§ **Work to be completed**
Copy out all of the data below line by line, changing nothing.

start Exercise input

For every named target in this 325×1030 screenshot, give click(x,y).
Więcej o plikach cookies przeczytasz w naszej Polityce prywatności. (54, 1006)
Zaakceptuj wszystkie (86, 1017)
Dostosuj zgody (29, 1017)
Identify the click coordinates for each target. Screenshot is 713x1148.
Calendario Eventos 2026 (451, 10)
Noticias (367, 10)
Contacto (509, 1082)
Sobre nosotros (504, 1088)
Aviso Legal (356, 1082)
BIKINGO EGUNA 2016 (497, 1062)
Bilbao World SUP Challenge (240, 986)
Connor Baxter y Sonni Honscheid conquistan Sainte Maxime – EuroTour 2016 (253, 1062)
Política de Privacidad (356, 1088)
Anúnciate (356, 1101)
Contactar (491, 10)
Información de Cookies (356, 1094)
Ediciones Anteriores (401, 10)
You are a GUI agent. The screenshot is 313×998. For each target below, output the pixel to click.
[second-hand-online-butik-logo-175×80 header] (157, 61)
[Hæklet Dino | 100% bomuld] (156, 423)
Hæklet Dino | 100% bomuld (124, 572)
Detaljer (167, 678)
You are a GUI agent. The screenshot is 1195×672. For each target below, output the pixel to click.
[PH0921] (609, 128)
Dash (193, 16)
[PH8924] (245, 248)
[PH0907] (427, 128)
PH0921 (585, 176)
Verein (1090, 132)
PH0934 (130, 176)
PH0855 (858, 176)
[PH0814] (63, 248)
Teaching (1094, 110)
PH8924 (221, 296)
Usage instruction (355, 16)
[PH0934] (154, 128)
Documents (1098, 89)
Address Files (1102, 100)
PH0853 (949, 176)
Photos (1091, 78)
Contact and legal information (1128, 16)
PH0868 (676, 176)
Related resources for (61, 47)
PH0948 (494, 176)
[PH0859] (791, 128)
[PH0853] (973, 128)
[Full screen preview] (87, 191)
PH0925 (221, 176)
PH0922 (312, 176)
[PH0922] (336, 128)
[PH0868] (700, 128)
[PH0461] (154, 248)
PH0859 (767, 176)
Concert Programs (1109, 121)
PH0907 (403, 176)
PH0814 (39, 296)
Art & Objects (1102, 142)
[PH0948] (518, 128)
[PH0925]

end Exercise input

§ **In response**
For every named target in this 325×1030 screenshot, give click(x,y).
Więcej o plikach cookies przeczytasz w naszej Polityce prywatności. (54, 1006)
Zaakceptuj wszystkie (86, 1017)
Dostosuj zgody (29, 1017)
Identify the click coordinates for each target. Screenshot is 713x1148.
Calendario Eventos 2026 (451, 10)
Noticias (367, 10)
Contacto (509, 1082)
Sobre nosotros (504, 1088)
Aviso Legal (356, 1082)
BIKINGO EGUNA 2016 (497, 1062)
Bilbao World SUP Challenge (240, 986)
Connor Baxter y Sonni Honscheid conquistan Sainte Maxime – EuroTour 2016 (253, 1062)
Política de Privacidad (356, 1088)
Anúnciate (356, 1101)
Contactar (491, 10)
Información de Cookies (356, 1094)
Ediciones Anteriores (401, 10)
You are a GUI agent. The screenshot is 313×998. For each target below, output the pixel to click.
[second-hand-online-butik-logo-175×80 header] (157, 61)
[Hæklet Dino | 100% bomuld] (156, 423)
Hæklet Dino | 100% bomuld (124, 572)
Detaljer (167, 678)
You are a GUI agent. The screenshot is 1195×672. For each target below, output the pixel to click.
[PH0921] (609, 128)
Dash (193, 16)
[PH8924] (245, 248)
[PH0907] (427, 128)
PH0921 (585, 176)
Verein (1090, 132)
PH0934 (130, 176)
PH0855 (858, 176)
[PH0814] (63, 248)
Teaching (1094, 110)
PH8924 (221, 296)
Usage instruction (355, 16)
[PH0934] (154, 128)
Documents (1098, 89)
Address Files (1102, 100)
PH0853 (949, 176)
Photos (1091, 78)
Contact and legal information (1128, 16)
PH0868 (676, 176)
Related resources for (61, 47)
PH0948 (494, 176)
[PH0859] (791, 128)
[PH0853] (973, 128)
[Full screen preview] (87, 191)
PH0925 (221, 176)
PH0922 (312, 176)
[PH0922] (336, 128)
[PH0868] (700, 128)
[PH0461] (154, 248)
PH0859 (767, 176)
Concert Programs (1109, 121)
PH0907 (403, 176)
PH0814 (39, 296)
Art & Objects (1102, 142)
[PH0948] (518, 128)
[PH0925]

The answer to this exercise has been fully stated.